By and large, freehand correction, even of the most obvious errors, cannot be proved by the Lucan manuscripts to have been practiced in the ninth century. While some obvious corruptions may have been corrected without reference to another manuscript, the number of impossible readings entered into texts by correctors indicates that they were misreading or slavishly following mistakes in other manuscripts.

Lucr.

Zetzel on Butterfield

One perennial issue is the fifteenth-century Italian manuscripts. Their source is a copy made for Poggio in 1417; what is uncertain is the source of Poggio’s copy: an extant manuscript, or an independent source? … Butterfield offers no real arguments against the use of another manuscript by any of the correctors of O, just assertions of what he finds probable; but the conjectural interest and ability he posits for ninth-century monks are anachronistic.… In a desperate attempt to avoid recognizing the obvious, that O3 employed another manuscript, Butterfield claims that O3 used aliter to introduce a conjecture, a word used elsewhere only to introduce variants of collation. Most students of the subject believe that Carolingian scribes rarely if ever conjecture: they collate.… I now think it all but certain that at least one of the correctors, and possibly the source of Poggio’s copy, did have access to other readings – perhaps a separate manuscript, perhaps only variants in the archetype itself.

Ov.

Heyworth on Tarrant

Heinsius is described as accepting readings from later manuscripts quae plus leporis quam ueritatis prae se ferebant. This is a pleasing phrase, but has no critical weight; we may note the number of charming readings T. rightly adopts from the early excerptions that are available to us for so small a portion of the text … The obvious implication is that there are many charming and true readings to be restored from later manuscripts or by conjecture in the remainder of the text.

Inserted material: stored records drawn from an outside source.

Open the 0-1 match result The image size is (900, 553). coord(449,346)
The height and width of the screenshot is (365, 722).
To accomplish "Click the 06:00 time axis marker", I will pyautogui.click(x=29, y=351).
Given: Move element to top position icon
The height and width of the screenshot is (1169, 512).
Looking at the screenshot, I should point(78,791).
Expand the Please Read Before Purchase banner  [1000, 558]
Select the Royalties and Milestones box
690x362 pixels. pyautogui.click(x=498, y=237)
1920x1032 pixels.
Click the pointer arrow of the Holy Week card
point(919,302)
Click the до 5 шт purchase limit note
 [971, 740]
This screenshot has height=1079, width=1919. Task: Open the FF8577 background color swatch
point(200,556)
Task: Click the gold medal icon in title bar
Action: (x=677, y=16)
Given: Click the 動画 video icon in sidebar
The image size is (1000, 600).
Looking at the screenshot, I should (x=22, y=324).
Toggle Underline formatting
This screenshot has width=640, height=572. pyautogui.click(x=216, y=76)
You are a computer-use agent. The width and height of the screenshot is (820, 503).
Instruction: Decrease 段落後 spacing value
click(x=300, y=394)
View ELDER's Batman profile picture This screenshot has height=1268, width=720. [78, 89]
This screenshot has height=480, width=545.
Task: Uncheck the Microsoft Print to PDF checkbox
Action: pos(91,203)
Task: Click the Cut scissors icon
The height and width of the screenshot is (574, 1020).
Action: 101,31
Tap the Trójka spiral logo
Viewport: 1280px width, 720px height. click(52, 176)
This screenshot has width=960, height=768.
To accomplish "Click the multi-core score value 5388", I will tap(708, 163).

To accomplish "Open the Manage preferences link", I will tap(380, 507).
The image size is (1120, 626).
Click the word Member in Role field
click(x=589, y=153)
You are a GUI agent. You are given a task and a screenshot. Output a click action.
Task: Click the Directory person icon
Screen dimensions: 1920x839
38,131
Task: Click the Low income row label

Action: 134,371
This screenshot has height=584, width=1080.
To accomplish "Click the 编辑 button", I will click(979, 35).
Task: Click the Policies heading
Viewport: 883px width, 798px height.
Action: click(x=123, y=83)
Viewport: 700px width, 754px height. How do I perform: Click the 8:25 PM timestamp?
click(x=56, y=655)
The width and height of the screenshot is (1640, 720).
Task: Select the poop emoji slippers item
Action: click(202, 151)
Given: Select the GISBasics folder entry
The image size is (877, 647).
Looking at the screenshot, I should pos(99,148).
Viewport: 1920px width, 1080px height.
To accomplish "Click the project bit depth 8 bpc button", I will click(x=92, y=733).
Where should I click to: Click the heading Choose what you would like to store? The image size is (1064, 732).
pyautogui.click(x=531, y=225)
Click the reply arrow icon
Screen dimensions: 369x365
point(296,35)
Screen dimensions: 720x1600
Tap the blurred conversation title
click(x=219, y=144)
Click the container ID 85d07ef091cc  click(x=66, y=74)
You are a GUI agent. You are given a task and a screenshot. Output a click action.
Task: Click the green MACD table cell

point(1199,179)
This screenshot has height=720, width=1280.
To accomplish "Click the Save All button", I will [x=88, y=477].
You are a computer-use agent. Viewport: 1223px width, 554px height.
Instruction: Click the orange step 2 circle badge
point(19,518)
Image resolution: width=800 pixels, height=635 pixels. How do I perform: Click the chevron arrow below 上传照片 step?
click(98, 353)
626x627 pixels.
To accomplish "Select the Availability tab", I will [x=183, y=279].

Towards a New Edition of Ovid’s Ibis (Keeline)

o presents us with a large number of good extra-stemmatic readings that were not found in the archetype and that could not or would not have been conjectured by contemporary humanist correctors. It seems very possible that the copyist of o had access to a manuscript that lies outside our tradition and that preserved true and valuable readings.

Tac.

In Defence of the Leiden Tacitus (Wellesley)

This juxtaposition of nonsense and of something a good deal better than common sense is our best guarantee that the good readings in L are not the product of an eccentric and gifted emendator, but reflect a tradition independent of, and in some ways superior to, that of the Second Medicean.